> Work order: Please return only the lines from the one showing "You are a computer-use agent. This" to the end of the entries, keeping both ends and dropping every picture.

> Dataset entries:

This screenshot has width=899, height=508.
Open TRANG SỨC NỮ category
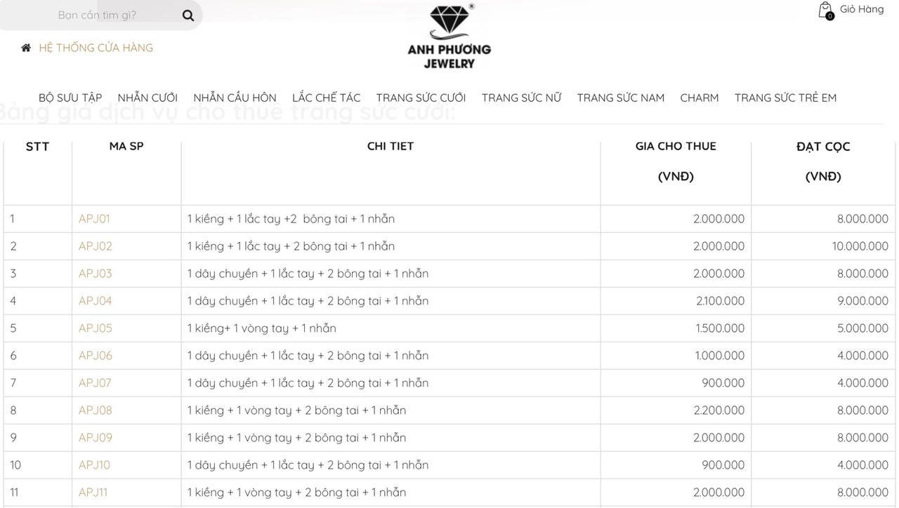pyautogui.click(x=521, y=98)
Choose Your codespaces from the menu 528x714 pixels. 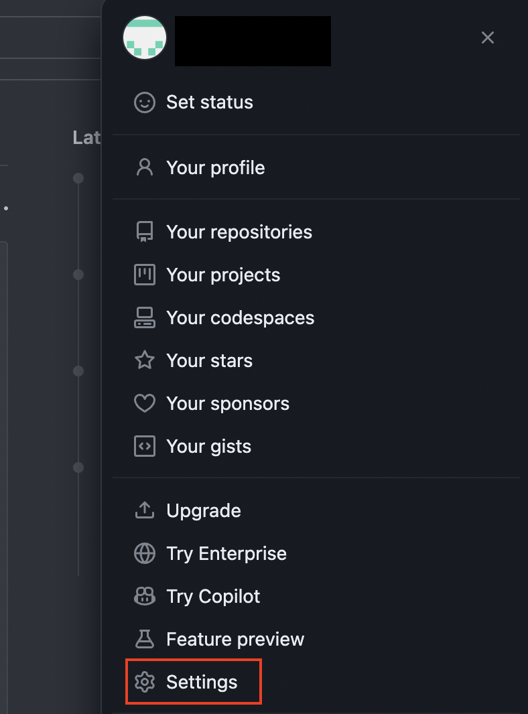coord(240,317)
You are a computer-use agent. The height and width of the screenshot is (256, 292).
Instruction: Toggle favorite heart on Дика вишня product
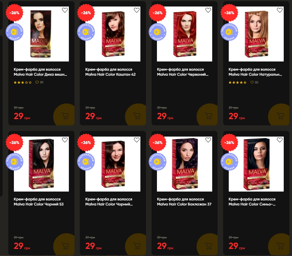click(65, 10)
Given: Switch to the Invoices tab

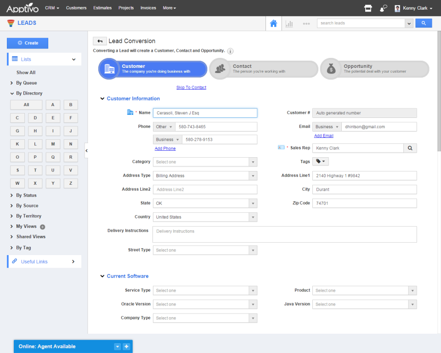Looking at the screenshot, I should (148, 8).
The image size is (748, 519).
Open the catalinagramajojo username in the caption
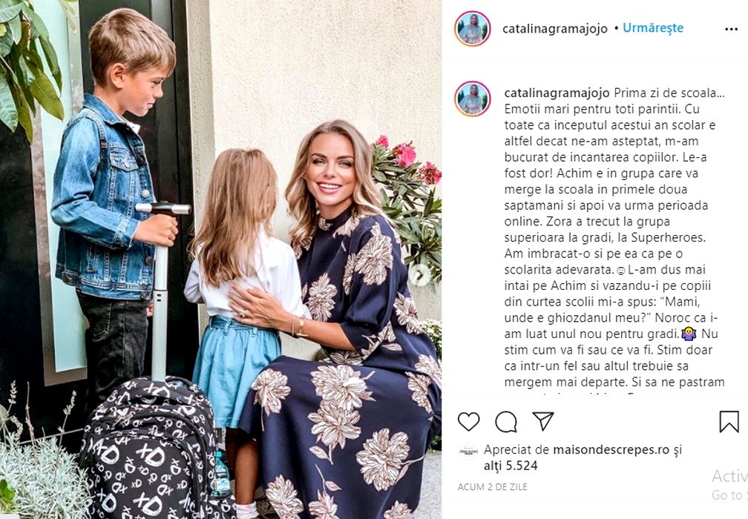(x=557, y=93)
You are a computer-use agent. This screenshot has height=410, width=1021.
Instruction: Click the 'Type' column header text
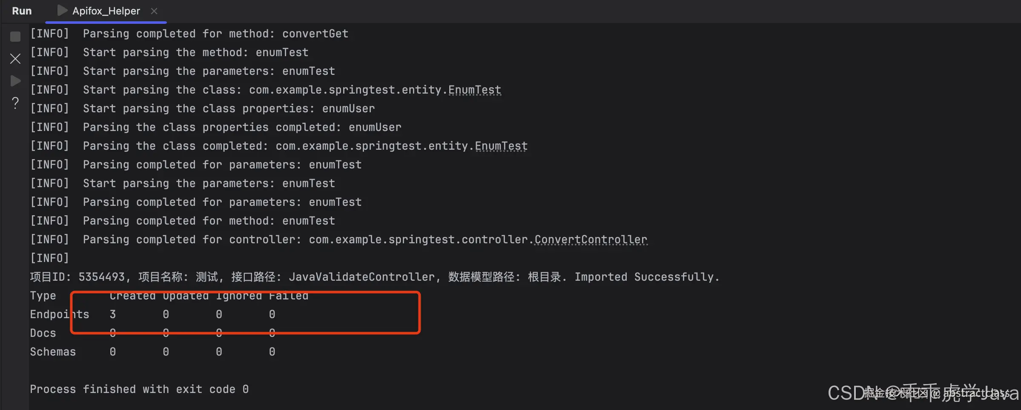(43, 296)
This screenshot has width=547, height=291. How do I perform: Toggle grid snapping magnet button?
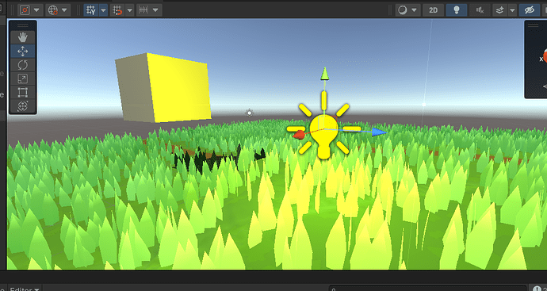click(118, 10)
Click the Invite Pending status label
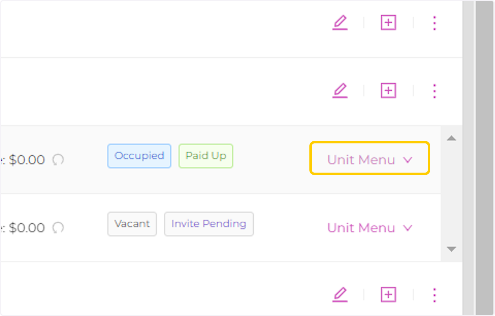This screenshot has height=316, width=495. (209, 224)
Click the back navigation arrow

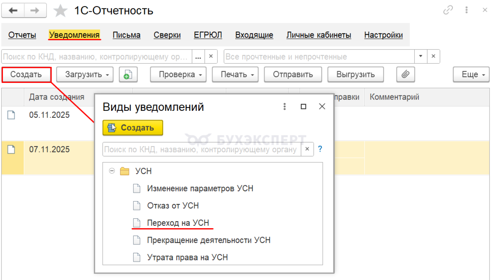[13, 11]
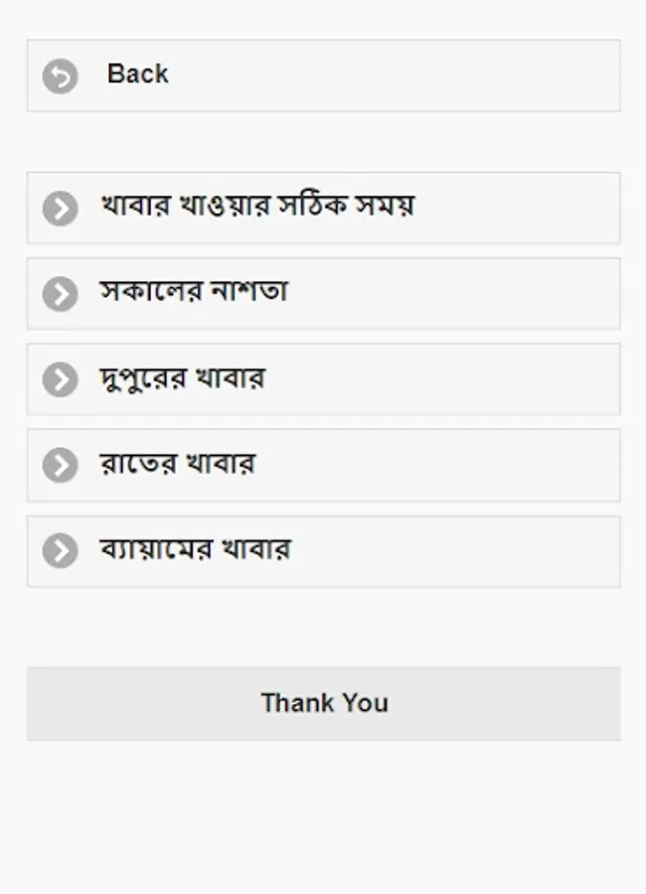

> Solution for this problem:
You are a computer-use agent. This screenshot has height=410, width=1021.
Instruction: Click the 'Type' column header text
(43, 296)
This screenshot has width=547, height=291. How do I perform: Toggle grid snapping magnet button?
click(118, 10)
Click the Invite Pending status label
This screenshot has height=316, width=495. (209, 224)
Click the back navigation arrow

[13, 11]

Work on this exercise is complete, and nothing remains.